### [Stored items]
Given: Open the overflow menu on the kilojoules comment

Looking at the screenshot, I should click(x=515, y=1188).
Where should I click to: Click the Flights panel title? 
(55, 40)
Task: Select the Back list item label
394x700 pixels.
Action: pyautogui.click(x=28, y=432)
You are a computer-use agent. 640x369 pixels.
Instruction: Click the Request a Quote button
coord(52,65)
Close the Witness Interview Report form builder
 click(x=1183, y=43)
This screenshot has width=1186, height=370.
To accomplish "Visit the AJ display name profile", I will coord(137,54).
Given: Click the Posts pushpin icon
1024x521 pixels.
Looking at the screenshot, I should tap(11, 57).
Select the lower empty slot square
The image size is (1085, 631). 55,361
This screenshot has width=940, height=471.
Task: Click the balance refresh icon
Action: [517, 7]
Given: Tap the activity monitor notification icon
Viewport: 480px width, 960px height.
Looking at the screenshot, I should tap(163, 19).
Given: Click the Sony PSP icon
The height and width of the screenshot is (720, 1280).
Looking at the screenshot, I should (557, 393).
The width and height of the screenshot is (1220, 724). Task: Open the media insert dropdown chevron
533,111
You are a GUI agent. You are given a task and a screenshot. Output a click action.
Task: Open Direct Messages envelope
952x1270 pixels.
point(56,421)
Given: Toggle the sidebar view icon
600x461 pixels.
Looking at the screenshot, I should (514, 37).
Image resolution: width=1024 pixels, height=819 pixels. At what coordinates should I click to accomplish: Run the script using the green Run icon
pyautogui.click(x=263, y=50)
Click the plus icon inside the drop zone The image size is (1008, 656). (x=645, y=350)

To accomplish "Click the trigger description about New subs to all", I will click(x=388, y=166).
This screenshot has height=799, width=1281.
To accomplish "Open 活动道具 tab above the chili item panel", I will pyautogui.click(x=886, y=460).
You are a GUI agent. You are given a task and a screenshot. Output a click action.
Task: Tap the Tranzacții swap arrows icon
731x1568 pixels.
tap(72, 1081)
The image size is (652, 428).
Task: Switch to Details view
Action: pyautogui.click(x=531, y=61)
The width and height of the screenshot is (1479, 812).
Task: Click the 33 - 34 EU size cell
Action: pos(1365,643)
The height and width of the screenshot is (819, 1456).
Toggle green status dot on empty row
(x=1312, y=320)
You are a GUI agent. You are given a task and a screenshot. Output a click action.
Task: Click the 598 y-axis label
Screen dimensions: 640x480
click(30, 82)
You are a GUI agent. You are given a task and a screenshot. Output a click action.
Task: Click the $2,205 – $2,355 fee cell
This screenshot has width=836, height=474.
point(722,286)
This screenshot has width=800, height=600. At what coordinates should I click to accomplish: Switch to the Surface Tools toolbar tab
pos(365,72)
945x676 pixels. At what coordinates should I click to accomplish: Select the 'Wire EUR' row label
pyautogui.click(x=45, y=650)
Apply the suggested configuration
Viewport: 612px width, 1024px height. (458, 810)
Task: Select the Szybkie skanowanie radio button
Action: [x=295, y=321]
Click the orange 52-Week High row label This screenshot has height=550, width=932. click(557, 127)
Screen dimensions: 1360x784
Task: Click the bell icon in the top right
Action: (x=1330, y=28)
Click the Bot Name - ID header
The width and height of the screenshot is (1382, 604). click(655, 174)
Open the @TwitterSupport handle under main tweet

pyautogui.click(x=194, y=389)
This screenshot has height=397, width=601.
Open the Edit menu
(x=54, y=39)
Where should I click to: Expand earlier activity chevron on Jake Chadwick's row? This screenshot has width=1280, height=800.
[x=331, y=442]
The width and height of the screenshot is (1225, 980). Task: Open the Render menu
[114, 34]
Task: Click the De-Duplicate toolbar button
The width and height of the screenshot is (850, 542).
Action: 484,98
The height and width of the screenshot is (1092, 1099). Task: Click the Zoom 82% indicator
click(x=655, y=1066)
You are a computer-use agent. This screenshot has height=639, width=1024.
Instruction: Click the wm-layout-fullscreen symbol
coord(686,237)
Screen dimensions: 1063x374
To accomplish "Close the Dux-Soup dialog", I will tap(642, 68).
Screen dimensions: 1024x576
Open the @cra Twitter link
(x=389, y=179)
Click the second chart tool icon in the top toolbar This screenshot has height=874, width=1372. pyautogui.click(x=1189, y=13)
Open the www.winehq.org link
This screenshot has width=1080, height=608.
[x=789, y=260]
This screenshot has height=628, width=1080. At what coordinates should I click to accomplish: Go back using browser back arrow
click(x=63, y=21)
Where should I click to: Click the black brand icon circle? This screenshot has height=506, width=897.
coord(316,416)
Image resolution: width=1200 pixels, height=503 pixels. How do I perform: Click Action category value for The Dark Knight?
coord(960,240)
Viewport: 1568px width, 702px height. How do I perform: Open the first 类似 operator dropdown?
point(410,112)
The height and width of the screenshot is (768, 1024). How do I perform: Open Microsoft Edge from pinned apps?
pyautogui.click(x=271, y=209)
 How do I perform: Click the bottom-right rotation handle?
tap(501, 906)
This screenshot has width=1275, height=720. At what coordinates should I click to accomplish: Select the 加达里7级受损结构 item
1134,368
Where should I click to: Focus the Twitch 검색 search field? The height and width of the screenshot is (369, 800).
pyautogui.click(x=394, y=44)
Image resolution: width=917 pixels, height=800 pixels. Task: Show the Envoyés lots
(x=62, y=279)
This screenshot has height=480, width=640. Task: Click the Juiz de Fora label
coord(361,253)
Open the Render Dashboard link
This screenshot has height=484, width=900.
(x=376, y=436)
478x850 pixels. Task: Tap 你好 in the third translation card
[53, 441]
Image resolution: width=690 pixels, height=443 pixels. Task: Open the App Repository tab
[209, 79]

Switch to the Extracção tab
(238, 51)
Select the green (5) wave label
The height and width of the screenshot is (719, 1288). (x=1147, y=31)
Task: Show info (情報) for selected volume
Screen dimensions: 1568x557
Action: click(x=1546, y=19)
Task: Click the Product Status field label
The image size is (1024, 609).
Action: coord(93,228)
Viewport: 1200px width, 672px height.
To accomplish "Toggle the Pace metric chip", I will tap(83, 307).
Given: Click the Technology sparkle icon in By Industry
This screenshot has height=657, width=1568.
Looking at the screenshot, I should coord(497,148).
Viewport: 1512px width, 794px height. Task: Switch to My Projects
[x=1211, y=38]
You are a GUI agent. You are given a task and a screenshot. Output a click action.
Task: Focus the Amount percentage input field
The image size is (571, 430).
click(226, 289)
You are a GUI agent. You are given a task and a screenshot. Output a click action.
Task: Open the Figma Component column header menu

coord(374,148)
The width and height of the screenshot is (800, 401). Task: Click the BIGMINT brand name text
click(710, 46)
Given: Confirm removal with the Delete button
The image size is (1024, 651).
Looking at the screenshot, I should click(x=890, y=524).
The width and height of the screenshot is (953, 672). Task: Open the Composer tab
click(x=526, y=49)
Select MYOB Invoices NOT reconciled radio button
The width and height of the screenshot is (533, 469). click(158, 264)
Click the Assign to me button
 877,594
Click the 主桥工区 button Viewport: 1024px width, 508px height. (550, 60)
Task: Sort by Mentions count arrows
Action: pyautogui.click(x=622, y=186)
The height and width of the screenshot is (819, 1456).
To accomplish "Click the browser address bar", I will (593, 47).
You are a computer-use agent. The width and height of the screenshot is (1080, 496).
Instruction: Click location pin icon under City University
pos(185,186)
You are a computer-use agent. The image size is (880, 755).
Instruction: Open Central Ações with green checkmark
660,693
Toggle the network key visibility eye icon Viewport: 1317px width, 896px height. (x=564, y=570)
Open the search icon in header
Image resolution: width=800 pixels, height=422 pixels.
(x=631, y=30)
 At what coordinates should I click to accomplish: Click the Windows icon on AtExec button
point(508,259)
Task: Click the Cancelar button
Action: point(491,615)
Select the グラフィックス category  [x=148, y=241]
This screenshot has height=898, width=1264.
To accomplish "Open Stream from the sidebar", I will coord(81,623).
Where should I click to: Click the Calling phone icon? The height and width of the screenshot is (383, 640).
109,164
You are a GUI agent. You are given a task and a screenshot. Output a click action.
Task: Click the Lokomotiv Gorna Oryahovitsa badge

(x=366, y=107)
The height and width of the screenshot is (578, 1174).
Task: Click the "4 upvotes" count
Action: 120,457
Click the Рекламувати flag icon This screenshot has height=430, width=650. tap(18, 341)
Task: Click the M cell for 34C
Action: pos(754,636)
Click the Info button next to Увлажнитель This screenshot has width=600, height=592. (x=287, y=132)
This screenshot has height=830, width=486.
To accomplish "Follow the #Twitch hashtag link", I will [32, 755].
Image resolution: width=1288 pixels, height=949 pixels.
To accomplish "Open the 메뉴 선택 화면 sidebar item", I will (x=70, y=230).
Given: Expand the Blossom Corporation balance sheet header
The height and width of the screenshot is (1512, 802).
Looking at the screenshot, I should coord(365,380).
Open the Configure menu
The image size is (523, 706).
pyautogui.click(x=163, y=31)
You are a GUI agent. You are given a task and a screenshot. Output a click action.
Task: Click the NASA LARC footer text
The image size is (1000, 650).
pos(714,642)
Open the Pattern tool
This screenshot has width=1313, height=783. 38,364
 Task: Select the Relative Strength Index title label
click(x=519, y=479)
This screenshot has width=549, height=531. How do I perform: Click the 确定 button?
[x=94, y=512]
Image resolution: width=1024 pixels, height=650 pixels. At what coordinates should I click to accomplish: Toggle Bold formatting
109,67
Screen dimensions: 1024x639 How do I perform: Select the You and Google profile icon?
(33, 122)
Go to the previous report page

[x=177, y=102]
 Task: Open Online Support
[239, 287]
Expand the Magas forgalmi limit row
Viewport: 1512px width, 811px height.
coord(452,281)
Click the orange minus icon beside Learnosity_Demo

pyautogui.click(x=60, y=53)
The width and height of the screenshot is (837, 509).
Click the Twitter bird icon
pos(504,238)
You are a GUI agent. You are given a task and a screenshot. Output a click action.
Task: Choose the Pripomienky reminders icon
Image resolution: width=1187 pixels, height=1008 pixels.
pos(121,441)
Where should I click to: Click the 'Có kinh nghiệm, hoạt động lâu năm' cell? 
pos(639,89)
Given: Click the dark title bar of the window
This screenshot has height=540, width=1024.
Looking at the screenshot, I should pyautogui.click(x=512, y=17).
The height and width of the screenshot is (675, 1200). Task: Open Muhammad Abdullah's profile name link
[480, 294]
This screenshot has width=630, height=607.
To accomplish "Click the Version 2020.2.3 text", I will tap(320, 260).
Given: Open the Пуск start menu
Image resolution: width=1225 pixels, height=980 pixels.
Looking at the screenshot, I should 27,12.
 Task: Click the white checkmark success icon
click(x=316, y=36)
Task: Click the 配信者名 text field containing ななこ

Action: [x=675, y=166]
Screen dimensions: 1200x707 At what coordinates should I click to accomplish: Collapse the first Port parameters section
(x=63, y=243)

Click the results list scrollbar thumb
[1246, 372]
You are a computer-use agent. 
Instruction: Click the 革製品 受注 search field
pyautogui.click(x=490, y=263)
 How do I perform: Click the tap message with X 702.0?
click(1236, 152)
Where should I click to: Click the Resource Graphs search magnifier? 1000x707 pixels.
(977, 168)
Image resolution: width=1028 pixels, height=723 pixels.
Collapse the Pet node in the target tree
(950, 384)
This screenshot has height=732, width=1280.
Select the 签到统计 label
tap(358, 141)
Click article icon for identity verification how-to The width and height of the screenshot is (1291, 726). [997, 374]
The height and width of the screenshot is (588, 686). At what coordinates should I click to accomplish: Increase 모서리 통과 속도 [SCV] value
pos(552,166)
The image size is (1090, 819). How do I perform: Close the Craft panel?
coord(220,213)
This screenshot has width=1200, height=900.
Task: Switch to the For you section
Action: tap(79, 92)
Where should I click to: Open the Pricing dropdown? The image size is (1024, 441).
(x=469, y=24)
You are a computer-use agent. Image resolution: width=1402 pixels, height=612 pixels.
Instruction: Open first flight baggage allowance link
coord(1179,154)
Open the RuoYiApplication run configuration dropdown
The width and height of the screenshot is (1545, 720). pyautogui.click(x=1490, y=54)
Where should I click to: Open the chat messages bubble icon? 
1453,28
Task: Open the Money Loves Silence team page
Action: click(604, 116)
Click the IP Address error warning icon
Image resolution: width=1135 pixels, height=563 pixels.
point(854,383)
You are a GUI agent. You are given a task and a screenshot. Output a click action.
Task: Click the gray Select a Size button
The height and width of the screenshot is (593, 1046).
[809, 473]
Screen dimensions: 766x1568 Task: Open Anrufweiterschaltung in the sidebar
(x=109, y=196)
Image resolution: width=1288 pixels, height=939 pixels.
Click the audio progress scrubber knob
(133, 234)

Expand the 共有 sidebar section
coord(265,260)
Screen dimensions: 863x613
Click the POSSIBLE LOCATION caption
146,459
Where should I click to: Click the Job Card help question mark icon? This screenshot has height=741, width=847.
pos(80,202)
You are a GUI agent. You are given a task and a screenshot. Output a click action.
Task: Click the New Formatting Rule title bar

### [PROBLEM REQUIREMENTS]
In your answer, include only the lines above starting at the line that holds "Instruction: Click the Request a Quote button" and ending at the line that holds "Given: Click the Posts pushpin icon", copied exactly.

### [REPLY TO THE EXERCISE]
Instruction: Click the Request a Quote button
coord(52,65)
Close the Witness Interview Report form builder
 click(x=1183, y=43)
This screenshot has width=1186, height=370.
To accomplish "Visit the AJ display name profile", I will coord(137,54).
Given: Click the Posts pushpin icon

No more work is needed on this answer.